Does Complexity Matter?
Our paper on the development and evaluation of a computational evolution system for solving complex problem in human genetics will be published by Springer as a chapter in a new book that will be out later this year or early in 2009. I just received the page proofs. Please email me if you would like a preprint. The book (details below) is a set of contributed chapters by attendees of the Genetic Programming Theory and Practice (GPTP) Workshop held by the Center for the Study of Complex Systems at the University of Michigan this past spring. This work builds on the work discussed in my Dec. 23, 2007 blog post.
Moore, J.H., Greene, C.S., Andrews, P., White, B.C. Does complexity matter? Artificial evolution, computational evolution and the genetic analysis of common human diseases. In: Genetic Programming Theory and Practice VI, in press, Springer (2008).
Common human diseases are complex and likely the result of nonlinear interactions between multiple different DNA sequence variations. One goal of human genetics is to use data mining and machine learning methods to identify sets of discrete genetic attributes that are predictive of discrete measures of health in human population data. A variety of different computational intelligence methods based on artificial evolution have been developed and applied in this domain. While artificial evolution approaches such as genetic programming show promise, they
are only loosely based on real biological and evolutionary processes. It has recently been suggested that a new paradigm is needed where “artificial evolution” is transformed to “computational evolution” by incorporating more biological and evolutionary complexity into existing algorithms. Computational evolution systems have been proposed as more likely to solve problems of interest to biologists and biomedical researchers. To test this hypothesis, we developed a prototype computational evolution system for the analysis of human genetics
data capable of evolving operators of arbitrary complexity. Preliminary results suggest that more complex operators result in better solutions. Here we introduce modifications including a simpler stack-based solution representation, the ability to maintain and use an archive of solution building blocks, and a simpler set of solution operator building blocks capable of learning to use pre-processed expert knowledge. A parameter sweep suggests that operators that can use expert knowledge or archival information outperform those that cannot. This study supports the idea that complexity matters and thus the consideration of computational evolution for bioinformatics problem-solving in the domain of human genetics.
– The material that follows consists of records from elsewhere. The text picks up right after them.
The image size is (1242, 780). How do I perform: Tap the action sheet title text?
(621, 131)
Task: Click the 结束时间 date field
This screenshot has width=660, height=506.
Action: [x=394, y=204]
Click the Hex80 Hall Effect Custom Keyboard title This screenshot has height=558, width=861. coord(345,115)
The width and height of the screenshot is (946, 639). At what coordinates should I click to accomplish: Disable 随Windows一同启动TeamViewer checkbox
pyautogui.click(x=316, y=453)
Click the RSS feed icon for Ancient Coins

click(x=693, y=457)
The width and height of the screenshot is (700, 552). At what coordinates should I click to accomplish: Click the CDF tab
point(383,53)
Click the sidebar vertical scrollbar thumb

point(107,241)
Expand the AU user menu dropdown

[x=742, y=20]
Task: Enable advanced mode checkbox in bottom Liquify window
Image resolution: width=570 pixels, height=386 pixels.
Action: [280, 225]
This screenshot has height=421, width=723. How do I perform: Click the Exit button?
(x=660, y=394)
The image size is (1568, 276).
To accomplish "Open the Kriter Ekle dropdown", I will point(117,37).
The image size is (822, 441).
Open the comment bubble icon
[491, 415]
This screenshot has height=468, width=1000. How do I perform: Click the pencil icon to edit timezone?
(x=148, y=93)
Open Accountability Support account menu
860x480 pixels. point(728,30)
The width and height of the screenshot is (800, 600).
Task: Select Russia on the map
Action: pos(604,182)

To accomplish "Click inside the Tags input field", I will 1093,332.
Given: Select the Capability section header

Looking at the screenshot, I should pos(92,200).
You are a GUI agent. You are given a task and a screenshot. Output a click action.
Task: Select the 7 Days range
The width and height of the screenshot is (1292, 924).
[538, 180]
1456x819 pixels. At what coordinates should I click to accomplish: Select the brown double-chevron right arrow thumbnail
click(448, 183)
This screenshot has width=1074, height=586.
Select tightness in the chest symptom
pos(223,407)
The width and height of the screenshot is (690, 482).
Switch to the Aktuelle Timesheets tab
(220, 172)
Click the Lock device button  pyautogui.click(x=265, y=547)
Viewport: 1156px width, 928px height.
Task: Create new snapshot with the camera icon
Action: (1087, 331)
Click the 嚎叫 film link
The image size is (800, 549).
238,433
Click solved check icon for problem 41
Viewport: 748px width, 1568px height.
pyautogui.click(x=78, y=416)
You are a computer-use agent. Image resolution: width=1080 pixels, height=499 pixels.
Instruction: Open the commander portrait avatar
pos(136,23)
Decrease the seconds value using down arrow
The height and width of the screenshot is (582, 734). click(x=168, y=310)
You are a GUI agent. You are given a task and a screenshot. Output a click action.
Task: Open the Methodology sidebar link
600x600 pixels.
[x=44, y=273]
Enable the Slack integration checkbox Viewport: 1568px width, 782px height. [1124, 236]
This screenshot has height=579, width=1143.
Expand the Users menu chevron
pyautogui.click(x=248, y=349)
Figure 1. Visual overview of our computational evolution system for discovering symbolic discriminant functions that differentiate disease subjects fromhealthy subjects using information about single nucleotide polymorphisms (SNPs). The hierarchical structure is shown on the left while some specific examples at each level are shown in the middle. At the lowest level (D) is a grid of solutions. Each solution consists of a list of functions and their arguments (e.g. X1 is an attribute) that are evaluated using a stack (denoted by ST in the solution). The next level up (C) is a grid of solution operators that each consists of some combination of the ADD, DELETE and COPY functions each with their respective set of probabilities that define whether expert knowledge from ReliefF (denoted by E in the probability pie) or the archive (denoted by A in the probability pie) are used instead of a random generator (denoted by R in the probability pie). ReliefF scores are derived by pre-processing the data (E) and are stored for use by the system (F). The attribute archive (G) is derived from the frequency with which each attribute occurs among solutions in the population. The top two levels of the hierarchy (A and B) exist to generate variability in the operators that modify the solutions. This system allows operators of arbitrary complexity to modify solutions. Note that we used 18x18 and 36x36 grids of 324 and 1296 solutions, respectively, in the present study. A 12x12 grid is shown here as an example.